A versão em inglês saiu na edição 32 da revista e pode ser encontrada a partir da página 88. O artigo em inglês está muito bem escrito, faz você querer vender tudo e comprar uma passagem para Califórnia assim que você termina de ler a última linha. Espero que a versão em português não tenha perdido tanto assim e vocês fiquem querendo ir para Solag que nem eu fiquei quando li o artigo na Foreverskim.
Califórnia Motion :: Uma historia sobre a minha primeira vez nos Estados Unidos :: por Jaleesa Koevoet
A primeira coisa que eu aprendi sobre a Califórnia é que tudo tem um ritmo próprio. Tudo parece acontecer em câmera lenta. Eu descobri esse fenômeno no momento que meu avião pousou. Demorou horas para passar pela imigração americana, depois eu tive que esperar que alguém fosse me pegar no aeroporto e, ainda por cima, tive que esperar horas pela pessoa que dividia o apartamento comigo, sem falar no jetlag.
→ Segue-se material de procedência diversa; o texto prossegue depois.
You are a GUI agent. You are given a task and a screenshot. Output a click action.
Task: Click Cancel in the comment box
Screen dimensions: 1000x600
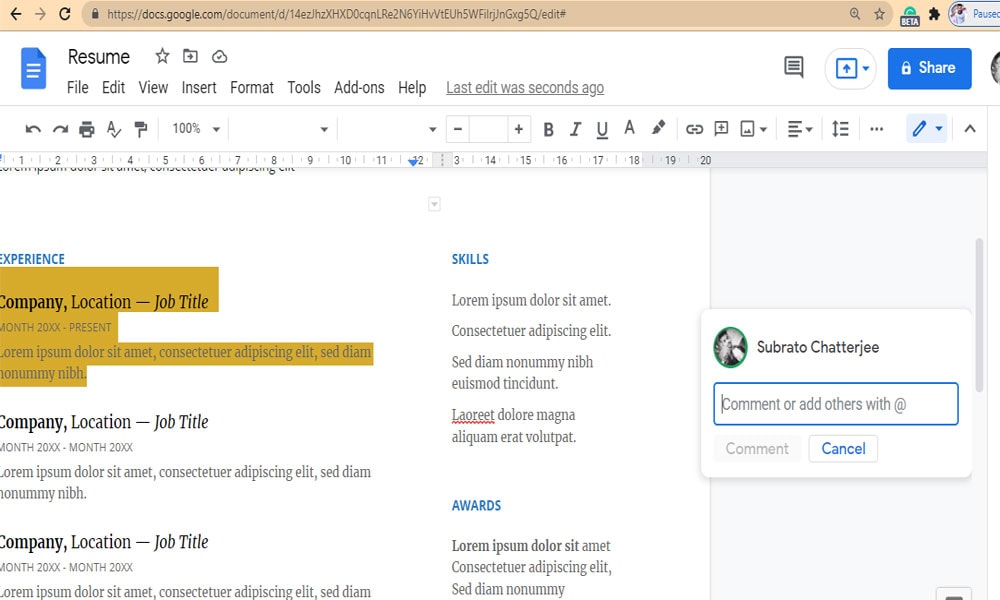pyautogui.click(x=843, y=448)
Eu não entedia muito bem porque tudo demorava tanto, era frustrante.
Antes de começar a falar sobre o quanto eu amo a Califórnia, eu gostaria de falar um pouco sobre mim mesma e sobre o meu país. Meu nome é Jaleesa, mas como ninguém consegue pronunciar isso pode me chamar de Jaleez, Dutch (inglês para Holandesa) ou Jay e eu estou estudando em San Marcos durante esse semestre. Eu tenho 18 anos e nasci na Holanda, mas não moro em Amsterdam; na verdade eu nem gosto de Amsterdam.
Nós temos praias na Holanda, mas não temos ondas, portanto eu acho que as ondas das Florida são épicas. Maconha é legal na Holanda, mas eu nunca fumei na minha vida e não tenho planos de fumar. Acho que eu falo inglês fluentemente, mas eu tenho a tendência de usar muitas gírias de internet. No meu mundo tudo é FTW (internetês para For The Win, algo como "o melhor") ou epic fail (algo como "falha épica" ou "mandou muito mal"). Na minha experiência, novatos sem noção podem falar com você enquanto você está de bobeira no sofá. Agora, que eu estou realmente pensando a respeito, isso provavelmente faz de mim uma nerd – ou alguém que gasta muito tempo no fórum do Skimonline.
De qualquer forma, como uma holandesa, a gente corre o tempo inteiro na vida, nós odiamos esperar, não temos paciência para filas, não falamos com estranhos e queremos que tudo seja feito rápido, para ontem e barato! Ainda por cima nos temos a tendência de ficar estressados facilmente.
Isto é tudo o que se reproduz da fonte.